United States Army Medal of Honor recipient (1920–1990)

Herbert H. Burr (September 13, 1920 - February 8, 1990) was a United States Army soldier and a recipient of the United States military's two highest decorations—the Medal of Honor and the Distinguished Service Cross—for his actions in World War II.

==Biography==
Burr joined the Army from Kansas City, Missouri, and by March 19, 1945, was serving as a staff sergeant in Company C, 41st Tank Battalion, 11th Armored Division. On that day, near the town of Dörrmoschel, Germany, he was a gunner in a tank when the vehicle was hit by enemy fire, forcing all crew members except himself to bail out. Burr then took over the driver's seat and completed the assigned mission of reconnoitering a road in the town. Upon encountering a German artillery gun, he drove directly towards it and ran it over, destroying the gun and scattering its crew. After returning to friendly lines and dismounting from the tank, he braved hostile fire to bring medical aid to a wounded comrade. For these actions, he was awarded the Medal of Honor five months later, on August 30, 1945.

Burr left the Army while still a staff sergeant. He died at age 69 and was buried in Mount Washington Cemetery, Independence, Missouri.

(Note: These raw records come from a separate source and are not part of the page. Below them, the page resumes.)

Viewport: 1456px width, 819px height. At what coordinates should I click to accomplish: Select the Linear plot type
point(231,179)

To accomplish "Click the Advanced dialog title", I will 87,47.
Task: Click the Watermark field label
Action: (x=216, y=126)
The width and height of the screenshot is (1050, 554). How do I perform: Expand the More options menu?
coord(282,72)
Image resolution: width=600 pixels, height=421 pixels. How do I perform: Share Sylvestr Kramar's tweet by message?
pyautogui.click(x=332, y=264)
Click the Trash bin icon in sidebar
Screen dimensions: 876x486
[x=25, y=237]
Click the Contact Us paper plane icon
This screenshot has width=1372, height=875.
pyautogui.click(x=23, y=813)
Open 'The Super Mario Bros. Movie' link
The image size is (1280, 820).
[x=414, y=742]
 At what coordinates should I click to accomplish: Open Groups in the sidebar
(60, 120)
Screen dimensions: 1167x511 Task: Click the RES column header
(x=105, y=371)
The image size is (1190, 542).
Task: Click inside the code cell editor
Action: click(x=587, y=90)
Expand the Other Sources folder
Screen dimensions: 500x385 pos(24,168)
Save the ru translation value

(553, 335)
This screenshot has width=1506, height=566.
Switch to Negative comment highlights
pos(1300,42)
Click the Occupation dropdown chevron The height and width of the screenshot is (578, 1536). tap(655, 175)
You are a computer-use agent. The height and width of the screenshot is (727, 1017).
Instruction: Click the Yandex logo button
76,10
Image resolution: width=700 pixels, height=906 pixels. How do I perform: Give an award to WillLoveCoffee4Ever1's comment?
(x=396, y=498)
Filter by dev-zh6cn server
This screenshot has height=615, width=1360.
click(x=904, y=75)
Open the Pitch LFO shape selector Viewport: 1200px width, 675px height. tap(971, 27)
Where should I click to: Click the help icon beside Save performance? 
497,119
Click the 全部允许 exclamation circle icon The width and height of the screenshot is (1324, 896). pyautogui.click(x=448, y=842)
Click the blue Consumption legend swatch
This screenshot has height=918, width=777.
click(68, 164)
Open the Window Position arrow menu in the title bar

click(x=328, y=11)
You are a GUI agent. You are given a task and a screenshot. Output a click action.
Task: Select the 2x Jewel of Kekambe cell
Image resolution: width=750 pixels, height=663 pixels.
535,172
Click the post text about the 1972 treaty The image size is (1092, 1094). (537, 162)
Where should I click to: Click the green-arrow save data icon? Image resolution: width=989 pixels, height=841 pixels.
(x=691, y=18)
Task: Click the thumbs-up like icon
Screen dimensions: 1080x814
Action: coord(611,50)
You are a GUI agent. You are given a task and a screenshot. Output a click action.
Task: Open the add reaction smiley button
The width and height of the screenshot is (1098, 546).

==Medal of Honor citation==
Staff Sergeant Burr's official Medal of Honor citation reads:
He displayed conspicuous gallantry during action when the tank in which he was bow gunner was hit by an enemy rocket, which severely wounded the platoon sergeant and forced the remainder of the crew to abandon the vehicle. Deafened, but otherwise unhurt, S/Sgt. Burr immediately climbed into the driver's seat and continued on the mission of entering the town to reconnoiter road conditions. As he rounded a turn he encountered an 88-mm. antitank gun at pointblank range. Realizing that he had no crew, no one to man the tank's guns, he heroically chose to disregard his personal safety in a direct charge on the German weapon. At considerable speed he headed straight for the loaded gun, which was fully manned by enemy troops who had only to pull the lanyard to send a shell into his vehicle. So unexpected and daring was his assault that he was able to drive his tank completely over the gun, demolishing it and causing its crew to flee in confusion. He then skillfully sideswiped a large truck, overturned it, and wheeling his lumbering vehicle, returned to his company. When medical personnel who had been summoned to treat the wounded sergeant could not locate him, the valiant soldier ran through a hail of sniper fire to direct them to his stricken comrade. The bold, fearless determination of S/Sgt. Burr, his skill and courageous devotion to duty, resulted in the completion of his mission in the face of seemingly impossible odds.